Even if you specify a subquery, PostgreSQL optimizes it before execution and removes the subquery. As you can see in the query plan, the filter for where count > 0 is pushed down by PostgreSQL below the GapFill node. Therefore, it is applied before time_bucket_gapfill is executed.

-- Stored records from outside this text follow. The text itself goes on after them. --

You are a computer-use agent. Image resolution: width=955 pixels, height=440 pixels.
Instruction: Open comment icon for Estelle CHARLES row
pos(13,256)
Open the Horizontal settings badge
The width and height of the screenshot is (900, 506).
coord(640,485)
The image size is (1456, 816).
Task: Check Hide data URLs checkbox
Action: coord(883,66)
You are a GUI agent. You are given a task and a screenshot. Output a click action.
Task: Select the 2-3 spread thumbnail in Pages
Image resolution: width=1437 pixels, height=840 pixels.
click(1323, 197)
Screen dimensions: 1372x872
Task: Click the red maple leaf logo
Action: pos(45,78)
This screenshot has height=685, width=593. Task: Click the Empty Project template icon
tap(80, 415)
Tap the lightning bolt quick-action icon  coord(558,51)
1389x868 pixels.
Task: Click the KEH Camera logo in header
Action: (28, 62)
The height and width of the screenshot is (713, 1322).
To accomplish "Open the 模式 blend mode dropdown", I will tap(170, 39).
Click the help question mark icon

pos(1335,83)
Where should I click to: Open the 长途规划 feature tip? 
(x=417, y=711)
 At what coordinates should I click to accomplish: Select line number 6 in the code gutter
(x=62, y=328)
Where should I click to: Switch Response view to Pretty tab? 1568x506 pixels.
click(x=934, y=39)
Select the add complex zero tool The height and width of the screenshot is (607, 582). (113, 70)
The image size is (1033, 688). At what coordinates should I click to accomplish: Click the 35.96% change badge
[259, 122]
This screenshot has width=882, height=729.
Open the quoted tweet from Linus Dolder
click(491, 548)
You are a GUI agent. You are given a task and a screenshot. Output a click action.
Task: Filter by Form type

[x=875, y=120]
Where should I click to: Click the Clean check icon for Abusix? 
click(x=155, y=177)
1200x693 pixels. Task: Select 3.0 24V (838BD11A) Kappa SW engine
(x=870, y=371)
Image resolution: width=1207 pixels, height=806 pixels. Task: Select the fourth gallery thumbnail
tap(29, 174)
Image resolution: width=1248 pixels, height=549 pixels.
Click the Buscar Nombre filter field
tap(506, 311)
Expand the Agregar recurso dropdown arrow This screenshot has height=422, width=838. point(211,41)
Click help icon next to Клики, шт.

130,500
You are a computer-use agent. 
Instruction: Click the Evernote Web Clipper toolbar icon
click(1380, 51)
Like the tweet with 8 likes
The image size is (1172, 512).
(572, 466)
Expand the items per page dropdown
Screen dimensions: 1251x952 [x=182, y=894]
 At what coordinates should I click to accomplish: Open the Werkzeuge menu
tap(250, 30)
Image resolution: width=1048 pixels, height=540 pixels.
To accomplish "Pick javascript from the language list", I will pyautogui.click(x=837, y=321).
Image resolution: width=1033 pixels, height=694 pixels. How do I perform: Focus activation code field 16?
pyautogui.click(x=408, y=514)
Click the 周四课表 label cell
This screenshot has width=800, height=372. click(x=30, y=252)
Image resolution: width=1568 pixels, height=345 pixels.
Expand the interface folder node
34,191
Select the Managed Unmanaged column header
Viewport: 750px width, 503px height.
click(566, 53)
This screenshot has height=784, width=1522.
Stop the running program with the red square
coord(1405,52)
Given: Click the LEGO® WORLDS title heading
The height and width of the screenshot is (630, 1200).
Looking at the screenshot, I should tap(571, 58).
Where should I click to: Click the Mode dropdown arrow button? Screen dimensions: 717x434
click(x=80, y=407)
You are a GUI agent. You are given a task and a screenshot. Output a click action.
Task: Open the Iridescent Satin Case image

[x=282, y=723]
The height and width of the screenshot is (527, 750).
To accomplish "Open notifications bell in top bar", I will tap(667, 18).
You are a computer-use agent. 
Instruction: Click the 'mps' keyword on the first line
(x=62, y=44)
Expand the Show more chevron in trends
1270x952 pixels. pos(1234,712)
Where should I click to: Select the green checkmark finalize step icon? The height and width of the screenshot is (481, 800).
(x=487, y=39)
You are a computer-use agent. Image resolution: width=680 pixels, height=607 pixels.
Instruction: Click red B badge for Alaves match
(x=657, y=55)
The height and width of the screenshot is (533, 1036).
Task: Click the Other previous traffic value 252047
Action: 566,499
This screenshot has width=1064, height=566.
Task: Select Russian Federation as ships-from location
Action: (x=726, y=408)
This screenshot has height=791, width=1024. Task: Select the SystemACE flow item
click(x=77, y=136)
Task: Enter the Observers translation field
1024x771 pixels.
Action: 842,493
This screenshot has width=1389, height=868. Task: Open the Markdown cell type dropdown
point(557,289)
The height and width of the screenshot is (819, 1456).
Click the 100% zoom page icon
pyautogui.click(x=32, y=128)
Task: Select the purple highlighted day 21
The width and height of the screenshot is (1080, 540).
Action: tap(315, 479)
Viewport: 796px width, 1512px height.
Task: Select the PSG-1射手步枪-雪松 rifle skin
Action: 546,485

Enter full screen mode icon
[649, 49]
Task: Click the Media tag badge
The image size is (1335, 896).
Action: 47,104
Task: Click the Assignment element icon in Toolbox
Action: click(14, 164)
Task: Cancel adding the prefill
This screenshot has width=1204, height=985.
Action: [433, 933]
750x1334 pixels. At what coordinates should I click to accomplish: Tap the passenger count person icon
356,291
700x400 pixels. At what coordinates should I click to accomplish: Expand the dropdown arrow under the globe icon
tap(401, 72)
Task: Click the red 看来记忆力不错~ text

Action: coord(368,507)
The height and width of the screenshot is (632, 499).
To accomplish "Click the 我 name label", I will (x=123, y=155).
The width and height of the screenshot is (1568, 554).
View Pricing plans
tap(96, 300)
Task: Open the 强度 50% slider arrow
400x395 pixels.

As an alternative to the subquery, you can use a Common Table Expression (CTE):

explain WITH cte AS (
select time_bucket_gapfill('01:00:00'::interval, time, 'Europe/Berlin', '2023-10-10 06:00:00+00'::timestamptz, '2023-10-10 10:00:00+00'::timestamptz) AS tb,
count(value) as count
from (values
('2023-10-10 06:00:00+00'::timestamptz, 1), ('2023-10-10 06:01:00+00', 2)
)  as t(time, value)
group by tb)
SELECT * FROM cte where count > 0;
                                                                                                           QUERY PLAN                        

---------------------------------------------------------------------------------------------------------------------------------------------
-----------------------------------------------------------------------------------
 CTE Scan on cte  (cost=0.08..0.12 rows=1 width=16)
   Filter: (count > 0)
   CTE cte
     ->  Custom Scan (GapFill)  (cost=0.04..0.08 rows=2 width=0)
           ->  GroupAggregate  (cost=0.04..0.08 rows=2 width=0)
                 Group Key: (time_bucket_gapfill('01:00:00'::interval, "*VALUES*".column1, 'Europe/Berlin'::text, '2023-10-10 08:00:00+02'::t
imestamp with time zone, '2023-10-10 12:00:00+02'::timestamp with time zone))
                 ->  Sort  (cost=0.04..0.05 rows=2 width=12)
                       Sort Key: (time_bucket_gapfill('01:00:00'::interval, "*VALUES*".column1, 'Europe/Berlin'::text, '2023-10-10 08:00:00+0
2'::timestamp with time zone, '2023-10-10 12:00:00+02'::timestamp with time zone))
                       ->  Values Scan on "*VALUES*"  (cost=0.00..0.03 rows=2 width=12)
(9 rows)

test2=#  WITH cte AS (
select time_bucket_gapfill('01:00:00'::interval, time, 'Europe/Berlin', '2023-10-10 06:00:00+00'::timestamptz, '2023-10-10 10:00:00+00'::timestamptz) AS tb,
count(value) as count
from (values
('2023-10-10 06:00:00+00'::timestamptz, 1), ('2023-10-10 06:01:00+00', 2)
)  as t(time, value)
group by tb)
SELECT * FROM cte where count > 0;
           tb           | count 
------------------------+-------
 2023-10-10 08:00:00+02 |     2
(1 row)

As you can see in this query plan, the Filter: (count > 0) operation is now performed after GapFill is executed and the query output is filtered as expected.

BloodWorkXGaming commented 8 months ago

Hi @jnidzwetzki Thanks for the quick answer! :)

I can confirm, that this workaround works perfectly fine, thanks for that :) I'll leave it up to you if you want to keep this issue open for further investigation or if you want to close it as a 'fix' is found.